ROME — Italian Air Force F-35 fighter jets have reached initial operating capability, Gen. Alberto Rosso, the country’s Air Force chief, said Nov. 30. The announcement marks the first time the aircraft has achieved the milestone in Europe.
Officials broke the news at Italy’s Amendola Air Base in southern Italy, where eight Italian F-35s are stationed, and the announcement coincided with the staging of the latest edition of the 10-nation Tactical Leadership Program — a course for mission commanders. The course is regularly held in Spain, but was moved to Amendola to help with the debut of the Italian F-35s in the program. That program involved 50 aircraft and the participation of Italy, Spain, Denmark, Germany, Greece, Belgium, France, Holland, the United Kingdom and the United States.
“This is an important day, since it is the first concrete integration of fourth and fifth generation aircraft,” Rosso said.
Italy has said it will order 90 F-35s, including 60 F-35As and 30 F-35Bs, although the current Italian government, which took office in June, has declined to provide a final total.
Italy has thus far taken delivery of 10 F-35As and one F-35B. Two of the As and the B aircraft are being used for training in the United States, while eight of the As have been deployed to Amendola. However, one aircraft is back at the Italian assembly line for maintenance, repair, overhaul, and upgrade.
The Italian aircraft have totaled 2,000 flying hours.
A series of milestones since the delivery of the first aircraft to Amendola in December 2016 prompted officials to declare the new milestone. Those included the placing of aircraft on operational alert status in March. Then in June, four aircraft were deployed to Rivolto air base in northern Italy where they flew training exercises across the border at Polygone electronic warfare range in Germany.
“The weather was terrible and it played a major part in the obtaining of IOC,” said one official.
Along with aircraft from visiting air forces at Amendola in late November, one of Italy’s two CAEW early warning Gulfstream aircraft took part in the training course.
Officials said that getting the F-35 and the Gulfstreams to work together was successful. “It’s all about shifting from vocal communications to data links, to the point that what you see on the screen of the F-35 is what you see on the screen of the Gulfstream,” said one official.
Base commander Col. Davide Marzinotto said another key factor was upgrading all eight aircraft to Block 3F software from the previous Block 3i. “The U.S. Marines declared IOC with Block 3i, but we decided on the upgrade to 3F before doing so,” he said.

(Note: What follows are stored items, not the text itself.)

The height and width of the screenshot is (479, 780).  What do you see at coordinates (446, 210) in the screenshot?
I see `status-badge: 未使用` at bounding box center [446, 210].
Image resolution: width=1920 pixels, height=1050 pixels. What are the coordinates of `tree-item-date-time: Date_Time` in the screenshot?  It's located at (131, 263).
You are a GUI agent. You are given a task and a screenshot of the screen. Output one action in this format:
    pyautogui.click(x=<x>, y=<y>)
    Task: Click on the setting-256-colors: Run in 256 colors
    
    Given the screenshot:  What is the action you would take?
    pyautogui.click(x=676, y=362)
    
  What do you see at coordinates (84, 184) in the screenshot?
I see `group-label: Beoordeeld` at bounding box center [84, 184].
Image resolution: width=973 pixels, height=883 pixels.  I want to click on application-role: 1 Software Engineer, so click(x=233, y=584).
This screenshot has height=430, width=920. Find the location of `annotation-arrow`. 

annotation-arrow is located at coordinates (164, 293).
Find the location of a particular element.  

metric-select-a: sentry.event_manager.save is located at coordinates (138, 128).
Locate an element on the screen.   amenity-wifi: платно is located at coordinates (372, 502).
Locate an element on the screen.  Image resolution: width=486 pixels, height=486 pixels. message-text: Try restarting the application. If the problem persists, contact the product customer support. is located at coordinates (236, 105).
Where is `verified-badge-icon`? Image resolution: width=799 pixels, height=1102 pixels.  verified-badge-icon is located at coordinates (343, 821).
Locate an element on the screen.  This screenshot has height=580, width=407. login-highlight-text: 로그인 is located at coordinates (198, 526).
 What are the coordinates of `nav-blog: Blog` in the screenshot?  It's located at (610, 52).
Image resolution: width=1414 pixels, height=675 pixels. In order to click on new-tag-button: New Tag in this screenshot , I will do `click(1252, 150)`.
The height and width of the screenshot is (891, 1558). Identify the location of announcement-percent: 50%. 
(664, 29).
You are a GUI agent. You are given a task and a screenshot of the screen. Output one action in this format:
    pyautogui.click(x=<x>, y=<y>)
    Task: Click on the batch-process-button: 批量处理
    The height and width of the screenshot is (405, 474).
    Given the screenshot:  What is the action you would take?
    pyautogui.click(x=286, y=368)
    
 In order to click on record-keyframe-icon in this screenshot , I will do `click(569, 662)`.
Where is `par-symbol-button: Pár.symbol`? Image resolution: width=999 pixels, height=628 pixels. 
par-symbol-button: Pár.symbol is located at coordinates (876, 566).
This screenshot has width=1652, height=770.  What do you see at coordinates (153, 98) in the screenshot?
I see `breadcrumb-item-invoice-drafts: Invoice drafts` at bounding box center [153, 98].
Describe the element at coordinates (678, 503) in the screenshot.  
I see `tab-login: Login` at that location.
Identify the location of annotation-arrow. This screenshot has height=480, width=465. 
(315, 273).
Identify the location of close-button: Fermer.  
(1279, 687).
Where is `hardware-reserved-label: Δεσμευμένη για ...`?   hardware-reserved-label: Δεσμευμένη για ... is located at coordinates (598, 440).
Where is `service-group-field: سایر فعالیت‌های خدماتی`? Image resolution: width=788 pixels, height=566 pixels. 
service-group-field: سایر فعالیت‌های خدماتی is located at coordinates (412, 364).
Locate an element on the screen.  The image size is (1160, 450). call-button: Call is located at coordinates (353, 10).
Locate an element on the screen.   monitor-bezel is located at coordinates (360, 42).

Weaponry enabled through Block 3i included the AMRAAM missile, and GBU 12 and 31 munitions. With Block 3F software, Gatling guns can be used as well as the GBU 39 small diameter bomb.
Marzinotto said he was monitoring the F-35’s ALIS logistics system, which has raised concern over the potential need among F-35 partners to share sensitive data on aircraft use in order to benefit from the common system.
“ALIS is a new approach and there was a need to find a right balance between sovereignty and support, given that when you want to share spare parts supply you need to share information,” he said.
“ALIS is a great evolution,” he added, but “it is a challenge to protect information. After air forces asked for it, we will be the first outside the U.S. to receive, in the first quarter of next year, an upgrade to satisfy the careful sharing of information.”
Tom Kington is the Italy correspondent for Defense News.